At least 27 killed, 50 wounded in new Iraq bombings

At least 27 killed, 50 wounded in new Iraq bombings

PanARMENIAN.Net - At least 27 people were killed and more than 50 others were wounded Tuesday, Sept 3 when nine car bombs exploded in largely Shiite areas in the Iraqi capital of Baghdad.

The attacks unfolded within an hour shortly before sunset, police said, according to CNN.

The explosions took place in Karrada, al-Alam, Talbiya, Abu Dsheer, Al-Maamil, Zafaraniya, al-Shurta Rabaa and Skaniya, police said. The deadliest attack was in al-Shurta Rabaa, in southwestern Baghdad when a car bomb in a busy shopping area killed six people and wounded 12 others. At dawn, gunmen stormed a house of a Sunni family in Arab-Jabour district in southern Baghdad and shot dead five family members, police said.

The United Nations said about 800 Iraqis were killed in August. Most of the 804 killed were civilians, targeted in shootings and bombings mainly claimed by the Iraqi wing of al Qaeda. More than 2,000 people were wounded.

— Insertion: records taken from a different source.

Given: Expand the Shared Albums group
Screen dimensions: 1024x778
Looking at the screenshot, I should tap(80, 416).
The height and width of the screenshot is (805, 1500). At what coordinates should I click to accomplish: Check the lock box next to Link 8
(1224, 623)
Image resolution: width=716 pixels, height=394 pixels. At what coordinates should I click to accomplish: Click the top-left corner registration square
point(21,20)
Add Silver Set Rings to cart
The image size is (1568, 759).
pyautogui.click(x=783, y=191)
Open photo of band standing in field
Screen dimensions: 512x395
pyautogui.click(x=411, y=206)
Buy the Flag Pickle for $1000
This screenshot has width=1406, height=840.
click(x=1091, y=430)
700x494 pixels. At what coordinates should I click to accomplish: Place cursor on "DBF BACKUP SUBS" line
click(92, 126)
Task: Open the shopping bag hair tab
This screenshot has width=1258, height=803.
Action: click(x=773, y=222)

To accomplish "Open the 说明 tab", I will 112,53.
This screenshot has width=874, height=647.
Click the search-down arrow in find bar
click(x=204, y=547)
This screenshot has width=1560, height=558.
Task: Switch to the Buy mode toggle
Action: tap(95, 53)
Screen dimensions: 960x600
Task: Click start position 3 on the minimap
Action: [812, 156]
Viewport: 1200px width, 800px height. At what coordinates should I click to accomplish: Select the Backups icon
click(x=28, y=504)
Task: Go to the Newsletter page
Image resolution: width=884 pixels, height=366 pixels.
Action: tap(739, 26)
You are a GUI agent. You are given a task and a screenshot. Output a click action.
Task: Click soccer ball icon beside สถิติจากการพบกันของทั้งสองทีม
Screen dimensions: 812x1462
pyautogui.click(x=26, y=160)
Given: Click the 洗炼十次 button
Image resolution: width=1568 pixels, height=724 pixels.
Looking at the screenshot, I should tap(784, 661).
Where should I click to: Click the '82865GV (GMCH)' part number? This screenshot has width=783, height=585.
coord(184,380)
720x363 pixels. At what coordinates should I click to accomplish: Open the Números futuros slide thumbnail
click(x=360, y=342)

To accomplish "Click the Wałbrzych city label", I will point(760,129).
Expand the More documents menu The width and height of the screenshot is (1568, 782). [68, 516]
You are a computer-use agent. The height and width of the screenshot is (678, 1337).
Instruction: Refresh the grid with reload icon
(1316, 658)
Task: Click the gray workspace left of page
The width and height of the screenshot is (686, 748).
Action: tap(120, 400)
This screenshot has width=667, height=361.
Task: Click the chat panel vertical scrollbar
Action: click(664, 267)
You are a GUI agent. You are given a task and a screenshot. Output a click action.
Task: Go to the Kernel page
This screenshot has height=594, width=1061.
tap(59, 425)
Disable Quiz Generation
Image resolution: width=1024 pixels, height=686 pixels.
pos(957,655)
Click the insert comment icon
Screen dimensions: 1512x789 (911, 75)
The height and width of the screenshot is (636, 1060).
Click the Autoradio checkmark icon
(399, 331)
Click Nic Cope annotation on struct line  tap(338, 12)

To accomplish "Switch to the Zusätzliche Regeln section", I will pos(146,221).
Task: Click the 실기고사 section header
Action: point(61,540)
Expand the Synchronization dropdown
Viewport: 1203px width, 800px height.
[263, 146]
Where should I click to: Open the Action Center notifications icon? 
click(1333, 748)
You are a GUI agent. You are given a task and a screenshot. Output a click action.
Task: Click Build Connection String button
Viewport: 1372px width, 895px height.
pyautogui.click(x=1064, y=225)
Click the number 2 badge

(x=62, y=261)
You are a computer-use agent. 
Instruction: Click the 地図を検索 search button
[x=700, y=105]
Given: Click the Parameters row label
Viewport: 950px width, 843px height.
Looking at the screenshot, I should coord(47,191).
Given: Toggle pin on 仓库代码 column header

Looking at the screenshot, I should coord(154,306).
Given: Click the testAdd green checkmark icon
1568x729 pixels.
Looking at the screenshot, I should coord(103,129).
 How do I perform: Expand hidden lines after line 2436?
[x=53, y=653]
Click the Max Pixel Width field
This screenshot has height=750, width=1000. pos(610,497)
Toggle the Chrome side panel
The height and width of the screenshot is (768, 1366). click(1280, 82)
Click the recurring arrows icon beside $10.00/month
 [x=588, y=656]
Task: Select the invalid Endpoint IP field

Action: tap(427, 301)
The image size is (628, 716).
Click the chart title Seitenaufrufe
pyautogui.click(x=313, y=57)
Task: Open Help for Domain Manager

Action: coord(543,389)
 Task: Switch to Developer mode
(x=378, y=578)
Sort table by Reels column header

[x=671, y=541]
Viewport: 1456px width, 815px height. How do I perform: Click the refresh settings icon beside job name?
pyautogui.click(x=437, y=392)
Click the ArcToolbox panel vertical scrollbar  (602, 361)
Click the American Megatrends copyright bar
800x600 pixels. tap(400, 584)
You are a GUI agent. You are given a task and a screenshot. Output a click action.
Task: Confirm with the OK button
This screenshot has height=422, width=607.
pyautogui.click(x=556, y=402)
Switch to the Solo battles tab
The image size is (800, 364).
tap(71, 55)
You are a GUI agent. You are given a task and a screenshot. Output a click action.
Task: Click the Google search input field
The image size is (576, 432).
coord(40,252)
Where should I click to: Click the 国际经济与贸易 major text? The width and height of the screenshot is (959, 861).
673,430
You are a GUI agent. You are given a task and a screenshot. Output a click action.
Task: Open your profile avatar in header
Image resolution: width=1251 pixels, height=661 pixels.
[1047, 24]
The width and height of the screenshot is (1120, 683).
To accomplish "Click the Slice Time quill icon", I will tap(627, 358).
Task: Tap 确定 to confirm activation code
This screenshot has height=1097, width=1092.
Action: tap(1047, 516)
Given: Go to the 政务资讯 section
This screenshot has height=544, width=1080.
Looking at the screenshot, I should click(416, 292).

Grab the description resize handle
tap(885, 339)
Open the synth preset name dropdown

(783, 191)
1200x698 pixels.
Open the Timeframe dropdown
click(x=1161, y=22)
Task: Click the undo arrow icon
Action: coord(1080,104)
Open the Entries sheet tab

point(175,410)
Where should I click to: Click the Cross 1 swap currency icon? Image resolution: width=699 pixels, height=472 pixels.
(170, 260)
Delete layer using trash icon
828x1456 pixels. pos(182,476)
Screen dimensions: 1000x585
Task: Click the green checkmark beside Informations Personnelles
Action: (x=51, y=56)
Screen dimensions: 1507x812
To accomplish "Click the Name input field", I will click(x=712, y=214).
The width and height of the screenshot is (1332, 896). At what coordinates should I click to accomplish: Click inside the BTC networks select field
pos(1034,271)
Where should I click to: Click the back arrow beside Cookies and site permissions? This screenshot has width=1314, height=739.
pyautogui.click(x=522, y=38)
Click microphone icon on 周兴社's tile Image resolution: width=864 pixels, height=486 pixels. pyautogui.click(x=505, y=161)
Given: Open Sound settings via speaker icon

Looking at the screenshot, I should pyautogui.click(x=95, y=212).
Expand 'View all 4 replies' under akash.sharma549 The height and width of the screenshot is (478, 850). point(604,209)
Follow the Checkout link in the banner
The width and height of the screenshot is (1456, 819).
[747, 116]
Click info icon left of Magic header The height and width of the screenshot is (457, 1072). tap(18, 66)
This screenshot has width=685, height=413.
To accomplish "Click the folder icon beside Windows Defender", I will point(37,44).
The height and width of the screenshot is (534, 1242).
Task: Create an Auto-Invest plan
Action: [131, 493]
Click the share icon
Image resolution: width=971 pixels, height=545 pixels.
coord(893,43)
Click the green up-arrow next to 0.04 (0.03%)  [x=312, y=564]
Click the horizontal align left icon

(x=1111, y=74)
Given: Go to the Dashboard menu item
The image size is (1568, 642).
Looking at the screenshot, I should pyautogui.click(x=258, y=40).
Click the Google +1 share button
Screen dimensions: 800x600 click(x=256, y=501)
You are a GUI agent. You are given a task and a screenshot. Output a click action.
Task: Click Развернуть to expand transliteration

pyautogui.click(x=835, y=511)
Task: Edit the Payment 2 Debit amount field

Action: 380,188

The number of people who were killed last month was however lower than in July, when the UN reported that there were 1,057 victims, the highly monthly toll since 2008. Violence in Iraq was at its height in 2006-2007 when the number of people killed per month sometimes exceeded 3,000.

Nearly 5,000 civilians have been killed and 12,000 wounded since the beginning of 2013, the United Nations Assistance Mission for Iraq (UNAMI) said in a statement, according to Reuters.

In August, Baghdad was once again the most affected governate, accounting for more than a third of those killed nationwide, the UN said.

Since 2008 violence has decreased and a rise in oil revenues has helped to boost the economy. But eighteen months since U.S. troop withdrew, bombing campaigns have increased.

Insurgents have been invigorated by the sectarian conflict in neighboring Syria and have profited from rising political tensions in Iraq.